The Gaza Health Ministry warned today of a "massacre" at Kamal Adwan Hospital in northern Gaza as Israeli forces surround it with tanks and snipers.

More than 7,000 people are taking shelter at the hospital, Munir Al Barash, director general of the ministry said, and more than 100 have been killed. The hospital has also been left without electricity, he added.

"We fear a massacre inside the Kamal Adwan Hospital as happened in the Shifa and Indonesian hospitals," he said. "We could not perform any surgery at the hospital and the power outage was at the height of the crisis."

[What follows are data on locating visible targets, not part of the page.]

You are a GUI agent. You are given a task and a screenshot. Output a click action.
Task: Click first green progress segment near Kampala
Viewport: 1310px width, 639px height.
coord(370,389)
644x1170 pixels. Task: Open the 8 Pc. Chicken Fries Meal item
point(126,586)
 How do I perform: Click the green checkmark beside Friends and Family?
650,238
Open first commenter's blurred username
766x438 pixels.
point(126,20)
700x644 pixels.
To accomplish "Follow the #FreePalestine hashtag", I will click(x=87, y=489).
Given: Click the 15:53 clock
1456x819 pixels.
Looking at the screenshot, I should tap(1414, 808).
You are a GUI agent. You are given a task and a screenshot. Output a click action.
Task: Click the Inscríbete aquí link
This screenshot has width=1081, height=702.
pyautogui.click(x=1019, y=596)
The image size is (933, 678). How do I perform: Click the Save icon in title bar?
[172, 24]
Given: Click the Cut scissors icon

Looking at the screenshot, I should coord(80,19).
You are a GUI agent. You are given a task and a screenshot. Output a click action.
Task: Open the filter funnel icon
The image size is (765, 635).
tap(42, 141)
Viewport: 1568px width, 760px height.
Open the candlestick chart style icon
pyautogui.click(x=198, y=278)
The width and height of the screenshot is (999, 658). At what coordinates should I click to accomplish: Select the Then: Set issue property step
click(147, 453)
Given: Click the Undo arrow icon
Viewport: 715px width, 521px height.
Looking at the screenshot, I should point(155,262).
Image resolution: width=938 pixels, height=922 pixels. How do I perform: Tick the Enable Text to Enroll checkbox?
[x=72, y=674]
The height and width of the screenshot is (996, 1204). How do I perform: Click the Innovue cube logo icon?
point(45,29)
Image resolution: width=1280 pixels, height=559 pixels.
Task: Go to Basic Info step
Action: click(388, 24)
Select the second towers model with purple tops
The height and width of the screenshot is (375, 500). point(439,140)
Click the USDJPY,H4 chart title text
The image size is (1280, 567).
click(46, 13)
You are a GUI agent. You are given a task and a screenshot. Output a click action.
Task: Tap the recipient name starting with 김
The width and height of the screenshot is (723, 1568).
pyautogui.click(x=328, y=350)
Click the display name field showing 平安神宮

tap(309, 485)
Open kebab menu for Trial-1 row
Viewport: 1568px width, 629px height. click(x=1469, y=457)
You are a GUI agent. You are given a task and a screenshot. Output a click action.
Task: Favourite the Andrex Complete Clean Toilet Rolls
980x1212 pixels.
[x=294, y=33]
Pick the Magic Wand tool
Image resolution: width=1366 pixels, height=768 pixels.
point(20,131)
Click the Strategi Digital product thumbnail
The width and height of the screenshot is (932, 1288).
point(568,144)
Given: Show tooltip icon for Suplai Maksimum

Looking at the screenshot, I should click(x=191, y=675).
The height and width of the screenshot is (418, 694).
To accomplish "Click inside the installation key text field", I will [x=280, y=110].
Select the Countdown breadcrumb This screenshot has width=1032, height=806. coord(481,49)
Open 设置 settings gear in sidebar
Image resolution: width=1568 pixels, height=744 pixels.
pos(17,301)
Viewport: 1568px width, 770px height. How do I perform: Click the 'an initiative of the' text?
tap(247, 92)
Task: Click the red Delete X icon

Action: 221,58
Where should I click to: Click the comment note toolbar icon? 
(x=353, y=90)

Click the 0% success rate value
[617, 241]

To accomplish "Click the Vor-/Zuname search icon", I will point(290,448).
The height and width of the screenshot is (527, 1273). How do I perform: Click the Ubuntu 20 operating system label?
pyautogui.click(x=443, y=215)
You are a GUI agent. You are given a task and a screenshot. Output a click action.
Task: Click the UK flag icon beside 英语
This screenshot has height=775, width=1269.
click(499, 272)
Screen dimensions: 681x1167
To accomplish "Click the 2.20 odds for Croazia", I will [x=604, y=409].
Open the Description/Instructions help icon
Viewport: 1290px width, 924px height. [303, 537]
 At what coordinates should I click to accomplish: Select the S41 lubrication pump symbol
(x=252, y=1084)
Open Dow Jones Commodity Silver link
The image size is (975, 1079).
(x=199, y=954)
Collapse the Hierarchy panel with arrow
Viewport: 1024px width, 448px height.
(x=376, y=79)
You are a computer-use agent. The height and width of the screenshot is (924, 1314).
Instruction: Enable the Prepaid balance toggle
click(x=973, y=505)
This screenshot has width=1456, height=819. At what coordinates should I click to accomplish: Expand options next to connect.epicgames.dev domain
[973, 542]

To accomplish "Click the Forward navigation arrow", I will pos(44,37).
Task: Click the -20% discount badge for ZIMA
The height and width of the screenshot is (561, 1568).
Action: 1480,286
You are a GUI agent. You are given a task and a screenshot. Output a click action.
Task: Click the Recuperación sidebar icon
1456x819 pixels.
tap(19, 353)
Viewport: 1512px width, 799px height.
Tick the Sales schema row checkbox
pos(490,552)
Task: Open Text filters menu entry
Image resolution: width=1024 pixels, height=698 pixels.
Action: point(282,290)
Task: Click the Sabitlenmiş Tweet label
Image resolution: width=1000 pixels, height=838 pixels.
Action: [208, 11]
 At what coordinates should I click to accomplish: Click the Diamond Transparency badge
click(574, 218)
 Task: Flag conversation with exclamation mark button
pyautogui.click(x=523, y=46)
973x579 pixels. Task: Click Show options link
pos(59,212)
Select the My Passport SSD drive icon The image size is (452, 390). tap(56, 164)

Catch up with NBC News' latest coverage of the war

NBC News

Crowded hospitals after strikes in southern Gaza

Max Butterworth

A wounded Palestinian man is carried into Nasser Hospital in Khan Younis, after Israeli strikes in southern Gaza this morning.

Israel Gaza War
Mahmud Hams / AFP - Getty Images

'More apocalyptic': U.N. officials sound the alarm for civilians in southern Gaza

A flurry of top United Nations officials have voiced mounting concern for civilians in southern Gaza as Israel expands its assault, warning that the situation is getting "more apocalyptic" and that "nowhere is safe" in the Palestinian enclave.

The office of U.N. Secretary-General António Guterres said that “there is nowhere safe to go and very little to survive on” as Israeli ground operations push south.

"Nowhere is safe in Gaza and there is nowhere left to go. If possible, an even more hellish scenario is about to unfold, one in which humanitarian operations may not be able to respond,” said Lynn Hastings, the U.N. humanitarian coordinator for the Palestinian territories.

And the head of the U.N.'s humanitarian office said in a statement that “every time we think things cannot get any more apocalyptic in Gaza, they do.”

“Nowhere is safe in Gaza,” said Martin Griffiths, the U.N. undersecretary-general for humanitarian affairs and emergency relief coordinator. “Not hospitals, not shelters, not refugee camps.”